Text block:
_ _ _ _

7. The necessity of using trained searchers for the dead, who will note the precise spot where bodies are recovered, the centralization of all morgue service, the use of metal tags instead of paper, the sterilization and preservation of clothing and effects for purposes of identification, and in addition the development of a morgue social service with training and qualifications of a special character.

8. The complete organization of a social relief reserve with members beforehand definitely assigned to special tasks, with requisite printed supplies in readiness would render the most effective social economy in emergency. This reserve should be trained in the general organization of shelter, food and clothing, in the shaping of a policy of general rehabilitation, in medical social service, in children's work and in the use of volunteers.

To answer the requirements of what could be called in any sense a sociological treatment of the disaster, the foregoing chapter on the contribution of social service could with difficulty be omitted. Social service introduces a relatively new element of leadership and control upon which disaster sufferers of the future may rely and which assures to any community the presence of those who have special skill in dealing with crises. The “relation of the great man to the crisis is indeed one of the most important points in the problem of progress”[129] in catastrophe. The subject also assumes special importance in the development of the thesis itself. No accounting for social changes which may hereafter be enumerated can be accurately undertaken without full consideration of the major influences which were present. Thus by elimination we may be able to better gauge the strength of the factor of catastrophe itself. The place of government and other social factors, however, has yet to be discussed.[130]

[CHAPTER VI]
Catastrophe and Social Legislation

Governmental agencies in catastrophe—What seems to be expected of governments—What they actually do—Social legislation—A permanent contribution.

We have thus far been tracing certain of the major influences which are brought to bear upon a community when, after having been overtaken by catastrophe, it is settling back into its former habitistic channels,—channels which not even catastrophe can altogether efface. Some of these influences are intra-communal and self-generating, such as the reconstructive impulses already examined. Others are ultra-communal, such as those vigorous social forces which sweep in upon a disaster city with the suddenness of catastrophe itself.

There is a further influence which is of a community yet in a sense not of it alone, but of all communities—government—that institution of society which expresses its will by legislation, a will which may or may not be the will of the community concerned. And because legislative action is responsible action, and precedent-setting action, it is apt to be deliberative action. Perhaps this is especially true of the new and less familiar field of social legislation. While it may be that the latest group to function effectively at Halifax was government, social legislation when forthcoming contributed an important and deciding influence, and was in turn itself enriched by the calamity.

The boundaries of social legislation are still in the making and daily enclosing a wider and wider field. But not all governments are sympathetic with this process. There are two standards of legislation—the one conserves above all things the rights and privileges of the individual, the other considers first the community as a whole. The superiority of the new ideals of legislation rests here, that it is the general interest which is primarily consulted and becomes the norm, rather than the rights of the individual citizen. Progress in legislation includes its extension into all the affairs of life, retaining as much as may be the liberty of the individual while progressively establishing the interests of all.[131] Its evolution is traceable from the first poor laws, all down the long succeeding line of those dealing with education, health, labor and recreation. However much agreement or disagreement there may be and is as to the wisdom of this mutable sphere of ameliorative legislation, changing just as one ideal or the other happens to be in the ascendancy, there is at least no doubt as to the duty of the government to protect and safeguard its citizens.

The one duty of the state, that all citizens, except the philosophical anarchists, admit, is the obligation to safeguard the commonwealth by repelling invasion and keeping the domestic peace. To discharge this duty it is necessary to maintain a police force and a militia, and a naval establishment. Such dissent from this proposition as we hear now and then is negligible for practical purposes.[132]

In this duty all governments alike share, be they imperial, federal, provincial or municipal, according to their respective powers.

_ _ _ _

Source information:
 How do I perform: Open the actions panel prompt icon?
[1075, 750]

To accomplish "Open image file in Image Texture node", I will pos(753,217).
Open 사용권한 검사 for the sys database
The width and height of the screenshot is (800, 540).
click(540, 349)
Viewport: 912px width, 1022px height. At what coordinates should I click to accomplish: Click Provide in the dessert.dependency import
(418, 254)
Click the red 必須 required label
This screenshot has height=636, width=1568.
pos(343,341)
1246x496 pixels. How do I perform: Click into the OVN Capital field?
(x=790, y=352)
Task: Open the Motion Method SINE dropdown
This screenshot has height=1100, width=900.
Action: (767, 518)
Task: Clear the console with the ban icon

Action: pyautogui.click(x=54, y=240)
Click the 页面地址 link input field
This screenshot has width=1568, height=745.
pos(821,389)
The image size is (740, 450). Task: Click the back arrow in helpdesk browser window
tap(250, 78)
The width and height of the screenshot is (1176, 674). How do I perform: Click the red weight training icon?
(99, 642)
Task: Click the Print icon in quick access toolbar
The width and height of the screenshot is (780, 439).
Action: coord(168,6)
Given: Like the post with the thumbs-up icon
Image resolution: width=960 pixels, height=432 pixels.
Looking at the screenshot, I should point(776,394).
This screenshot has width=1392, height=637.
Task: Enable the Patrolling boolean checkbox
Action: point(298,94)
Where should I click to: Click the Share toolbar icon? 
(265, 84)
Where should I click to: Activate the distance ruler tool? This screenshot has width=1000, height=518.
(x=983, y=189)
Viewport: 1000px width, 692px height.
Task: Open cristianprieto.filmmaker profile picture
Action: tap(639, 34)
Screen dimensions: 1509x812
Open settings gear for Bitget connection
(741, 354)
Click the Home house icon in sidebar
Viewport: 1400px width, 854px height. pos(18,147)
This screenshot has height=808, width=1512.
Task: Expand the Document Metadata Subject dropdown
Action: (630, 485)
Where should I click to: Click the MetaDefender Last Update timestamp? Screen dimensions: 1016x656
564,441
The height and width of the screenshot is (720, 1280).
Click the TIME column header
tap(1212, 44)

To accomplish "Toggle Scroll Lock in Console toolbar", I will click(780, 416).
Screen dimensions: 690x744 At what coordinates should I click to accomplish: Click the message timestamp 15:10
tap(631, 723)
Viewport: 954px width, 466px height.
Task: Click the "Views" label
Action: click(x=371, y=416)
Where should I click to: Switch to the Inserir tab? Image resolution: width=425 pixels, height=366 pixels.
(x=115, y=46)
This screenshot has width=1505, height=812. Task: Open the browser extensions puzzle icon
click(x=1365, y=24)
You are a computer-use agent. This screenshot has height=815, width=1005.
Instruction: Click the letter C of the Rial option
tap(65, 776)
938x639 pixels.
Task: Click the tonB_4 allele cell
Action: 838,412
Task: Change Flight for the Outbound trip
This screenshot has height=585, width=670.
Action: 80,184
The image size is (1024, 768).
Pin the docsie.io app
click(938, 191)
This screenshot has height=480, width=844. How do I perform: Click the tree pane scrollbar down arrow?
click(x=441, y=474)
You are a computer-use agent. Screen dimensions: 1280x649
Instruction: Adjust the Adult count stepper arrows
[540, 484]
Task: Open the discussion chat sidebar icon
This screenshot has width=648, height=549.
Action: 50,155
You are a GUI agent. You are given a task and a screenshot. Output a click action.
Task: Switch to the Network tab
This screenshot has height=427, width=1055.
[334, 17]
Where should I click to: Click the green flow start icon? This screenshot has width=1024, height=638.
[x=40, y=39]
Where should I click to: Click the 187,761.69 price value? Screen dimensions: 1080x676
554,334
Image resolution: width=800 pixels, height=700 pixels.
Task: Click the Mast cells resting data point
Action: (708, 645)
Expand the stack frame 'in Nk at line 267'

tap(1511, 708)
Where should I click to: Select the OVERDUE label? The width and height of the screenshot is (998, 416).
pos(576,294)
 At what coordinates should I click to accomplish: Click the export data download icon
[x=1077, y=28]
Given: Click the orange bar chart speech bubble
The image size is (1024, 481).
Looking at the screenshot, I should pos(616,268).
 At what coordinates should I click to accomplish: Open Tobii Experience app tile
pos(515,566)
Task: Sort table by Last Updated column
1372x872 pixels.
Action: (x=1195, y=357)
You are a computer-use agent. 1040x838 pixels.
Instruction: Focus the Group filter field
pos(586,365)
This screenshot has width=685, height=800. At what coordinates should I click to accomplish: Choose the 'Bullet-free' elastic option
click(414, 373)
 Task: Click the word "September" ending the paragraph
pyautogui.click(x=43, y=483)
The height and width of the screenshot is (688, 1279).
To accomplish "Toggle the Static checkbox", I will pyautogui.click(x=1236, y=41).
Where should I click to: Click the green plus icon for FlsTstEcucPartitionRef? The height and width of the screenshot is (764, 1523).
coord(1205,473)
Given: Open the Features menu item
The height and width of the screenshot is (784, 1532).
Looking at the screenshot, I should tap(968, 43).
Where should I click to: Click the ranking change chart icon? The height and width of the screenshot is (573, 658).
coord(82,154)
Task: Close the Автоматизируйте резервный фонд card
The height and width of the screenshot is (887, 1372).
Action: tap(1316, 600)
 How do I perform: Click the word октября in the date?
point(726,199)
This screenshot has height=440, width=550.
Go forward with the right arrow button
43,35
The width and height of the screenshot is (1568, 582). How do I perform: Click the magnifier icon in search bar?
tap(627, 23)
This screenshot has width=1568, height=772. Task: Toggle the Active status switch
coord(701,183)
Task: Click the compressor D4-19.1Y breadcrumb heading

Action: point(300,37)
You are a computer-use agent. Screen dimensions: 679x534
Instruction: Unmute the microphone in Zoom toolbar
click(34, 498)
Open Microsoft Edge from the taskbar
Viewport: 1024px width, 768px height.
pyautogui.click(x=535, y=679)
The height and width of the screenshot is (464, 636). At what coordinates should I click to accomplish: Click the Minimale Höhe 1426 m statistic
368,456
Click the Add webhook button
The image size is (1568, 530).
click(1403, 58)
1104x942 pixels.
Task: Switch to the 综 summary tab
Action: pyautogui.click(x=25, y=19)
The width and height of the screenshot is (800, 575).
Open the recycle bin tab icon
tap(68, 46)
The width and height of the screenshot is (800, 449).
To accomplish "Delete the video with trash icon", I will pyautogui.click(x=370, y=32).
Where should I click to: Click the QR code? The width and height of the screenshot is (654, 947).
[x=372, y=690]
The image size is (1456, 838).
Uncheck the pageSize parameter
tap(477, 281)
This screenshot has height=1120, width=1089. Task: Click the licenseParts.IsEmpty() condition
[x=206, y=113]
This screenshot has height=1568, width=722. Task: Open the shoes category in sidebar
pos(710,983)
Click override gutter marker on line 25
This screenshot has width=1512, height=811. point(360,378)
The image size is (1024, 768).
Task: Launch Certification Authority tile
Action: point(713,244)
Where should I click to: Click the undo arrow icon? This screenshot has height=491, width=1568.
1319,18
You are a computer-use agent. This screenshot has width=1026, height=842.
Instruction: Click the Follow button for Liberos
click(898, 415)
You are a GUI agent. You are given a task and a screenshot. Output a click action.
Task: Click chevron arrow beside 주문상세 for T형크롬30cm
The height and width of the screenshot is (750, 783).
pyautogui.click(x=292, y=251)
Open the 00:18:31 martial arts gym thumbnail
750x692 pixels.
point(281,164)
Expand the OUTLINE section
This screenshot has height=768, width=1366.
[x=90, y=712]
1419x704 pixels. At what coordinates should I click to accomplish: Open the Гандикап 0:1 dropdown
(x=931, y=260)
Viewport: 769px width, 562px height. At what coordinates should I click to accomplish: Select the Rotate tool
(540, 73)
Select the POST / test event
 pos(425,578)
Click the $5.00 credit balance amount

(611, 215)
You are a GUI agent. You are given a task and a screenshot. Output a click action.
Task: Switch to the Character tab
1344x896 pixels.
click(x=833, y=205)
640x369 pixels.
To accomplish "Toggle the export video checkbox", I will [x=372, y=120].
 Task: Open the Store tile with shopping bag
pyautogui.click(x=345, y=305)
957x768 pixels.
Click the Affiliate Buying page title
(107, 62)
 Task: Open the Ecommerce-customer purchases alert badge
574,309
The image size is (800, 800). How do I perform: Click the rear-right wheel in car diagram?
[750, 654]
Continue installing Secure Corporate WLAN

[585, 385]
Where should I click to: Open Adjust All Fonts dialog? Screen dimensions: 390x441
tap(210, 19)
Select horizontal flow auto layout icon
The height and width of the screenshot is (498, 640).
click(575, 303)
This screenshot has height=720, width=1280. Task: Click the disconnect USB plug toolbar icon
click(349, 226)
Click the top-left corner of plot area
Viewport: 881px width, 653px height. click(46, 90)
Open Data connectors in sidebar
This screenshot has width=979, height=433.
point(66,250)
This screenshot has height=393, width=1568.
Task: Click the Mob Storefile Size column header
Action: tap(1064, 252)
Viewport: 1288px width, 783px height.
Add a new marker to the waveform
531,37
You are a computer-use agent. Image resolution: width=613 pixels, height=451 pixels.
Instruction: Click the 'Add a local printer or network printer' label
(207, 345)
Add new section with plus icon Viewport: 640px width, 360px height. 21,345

_ _ _ _

Action item: Quote the catastrophe text, starting at the words "7. The necessity" and ending after the words "use of volunteers.". The entries are separate material, apart from the catastrophe text.

Result of the exercise:
7. The necessity of using trained searchers for the dead, who will note the precise spot where bodies are recovered, the centralization of all morgue service, the use of metal tags instead of paper, the sterilization and preservation of clothing and effects for purposes of identification, and in addition the development of a morgue social service with training and qualifications of a special character.

8. The complete organization of a social relief reserve with members beforehand definitely assigned to special tasks, with requisite printed supplies in readiness would render the most effective social economy in emergency. This reserve should be trained in the general organization of shelter, food and clothing, in the shaping of a policy of general rehabilitation, in medical social service, in children's work and in the use of volunteers.